Pipelineistan uber alles   

Nord Stream 2 is not a big deal for Moscow; it’s a Pipelineistan inconvenience at best. After all the Russian economy did not make a single ruble out of the not yet existent pipeline during the 2010s – and still it did fine. If NS2 is canceled, there are plans on the table to redirect the bulk of Russian gas shipments towards Eurasia, especially China. 

Connecting German infrastructure for Nord Stream 2 is in place. In this handout photo released February 4, 2020, by the press service of Eugal, a view shows the Eugal pipeline, in Germany. The Eugal pipeline, which will receive gas from Nord Stream 2 in the future, has reached full pumping capacity, and the second line of the pipeline has been introduced. Photo: AFP / Press-service of Eugal / Sputnik

In parallel, Berlin knows very well that canceling NS2 will be an extremely serious breach of contract – involving hundreds of billions of euros; it was Germany that requested the pipeline to be built in the first place.
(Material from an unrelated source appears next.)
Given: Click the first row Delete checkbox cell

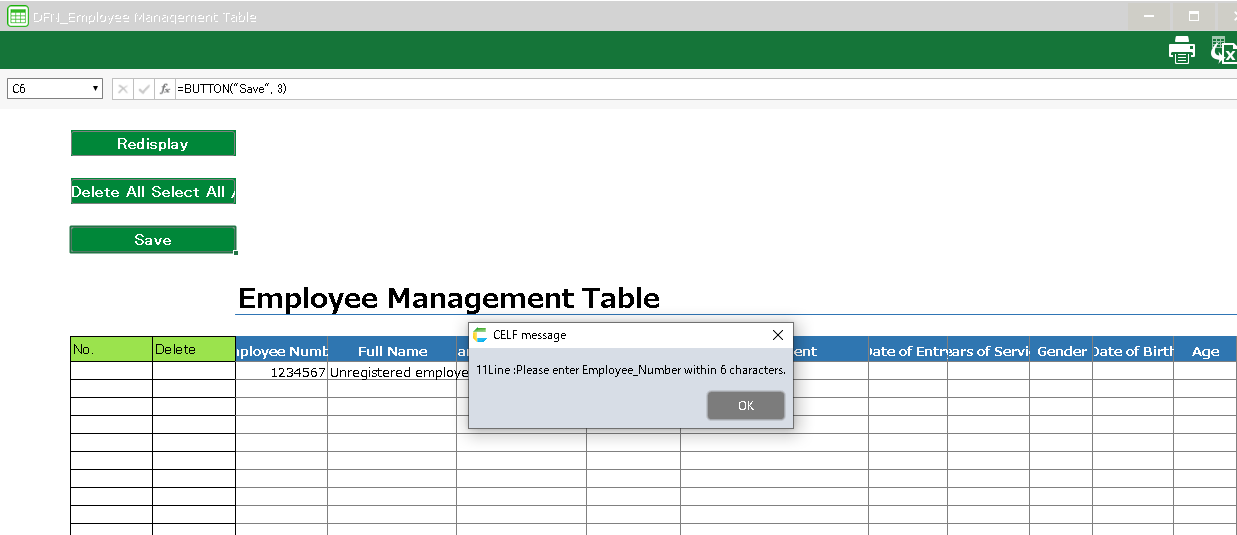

Germany’s energiewende (“energy transition” policy) has been a disaster. German industrialists know very well that natural gas is the only alternative to nuclear energy. They are not exactly fond of Berlin becoming a mere hostage, condemned to buy ridiculously expensive shale gas from the hegemon – even assuming the egemon will be able to   deliver, as its fracking industry is in shambles. Merkel explaining to German public opinion why they must revert to using coal or buy shale from the US will be a sight to see.

As it stands, NATO provocations against NS2 proceed unabated – via warships and helicopters. NS2 needed a permit to work in Danish waters, and it was granted only a month ago. Even as Russian ships are not as fast in laying pipes as the previous ships from Swiss-based Allseas, which backed down, intimidated by US sanctions, the Russian Fortuna is making steady progress, as noted by analyst Petri Krohn: one kilometer a day on its best days, at least 800 meters a day. With 35 km left, that should not take more than 50 days.  

Conversations with German analysts reveal a fascinating shadowplay on the energy front between Berlin and Moscow – not to mention Beijing. Compare it with Washington: EU diplomats complain there’s absolutely no one to negotiate with regarding NS2. And even assuming there would be some sort of deal, Berlin is inclined to admit Putin’s judgment is correct: the Americans are “not agreement-capable.” One just needs to look at the record.    

Behind the fog of war, though, a clear scenario emerges: the deep state/NATO combo using Kiev to start a war as a Hail Mary pass to ultimately bury NS2, and thus German-Russian relations.

At the same time, the situation is evolving towards a possible new alignment in the heart of the “West”: US/UK pitted against Germany/France. Some Anglosphere exceptionals are certainly more Russophobic than others.

The toxic encounter between Russophobia and Pipelineistan will not be over even if NS2 is completed. There will be more sanctions. There will be an attempt to exclude Russia from SWIFT. The proxy war in Syria will intensify. The hegemon will go no holds barred to keep creating all sorts of geopolitical harassment against Russia.

What a nice wag-the-dog op to distract domestic public opinion from massive money printing masking a looming economic collapse. As the empire crumbles, the narrative is set in stone: it’s all the fault of “Russian aggression.”